Where did the belief that we were safer outside come from? In summer 2020, the peak and fall of COVID-19 since spring was still attributed to lockdown. The assumption, that we had pressed the pause button on the pandemic but were only a fraction of the way through, was predicated on a number of false assumptions:
- The entire population was susceptible to the original variant
- SARS2 spreads in a continuous chain of transmission through close contact with no uncontrolled airborne transmission
- Lockdown could halt spread
Based on these false assumptions, it was believed that increased person-to-person contact would lead to a resurgence. When opening up failed to result in a resurgence, even after VE day parties, protest marches and packed beaches, those assumptions were not questioned. Instead a new theory was born that SARS-CoV-2 did not transmit outside.
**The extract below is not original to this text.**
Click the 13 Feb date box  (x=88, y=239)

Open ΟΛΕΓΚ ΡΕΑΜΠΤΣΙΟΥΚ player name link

An alternative interpretation would be that SARS-CoV-2 behaves like influenza with each variant only affecting 5-15% of the population. The decline therefore was because, regardless of human intervention, the original wave was finishing by summer 2020. Which would explain why places with less draconian lockdowns, or no lockdowns at all, fared the same. The resurgence from autumn was not due to more mingling indoors but the arrival of the summer variant – which was never properly named.
Like influenza, each variant has infected approximately 5-15% of the population before naturally dying away. Like influenza, the vaccines reduce hospitalisations and deaths but have little impact on infections. Like influenza, those with immunity to previous variants are protected from future ones. Like influenza, we do not understand what makes those 5-15% susceptible to a new variant even though they were not susceptible to the previous variant.
For each influenza strain, there are 10 or more waves with a new variant coming each winter, before almost everyone has been infected and an entirely new strain emerges. Based on the influenza model we can expect several further waves of SARS-CoV-2. However, with widespread vaccination providing protection from hospitalisations and deaths, and no evidence that other interventions have had any impact on the number of people infected in each wave, it is time to return to living as we used to in the community. Meanwhile improved ventilation systems with integrated UVC light in hospitals and care homes and expansion of intensive care capacity should be accelerated to enable the NHS to keep treating non-COVID patients through this winter.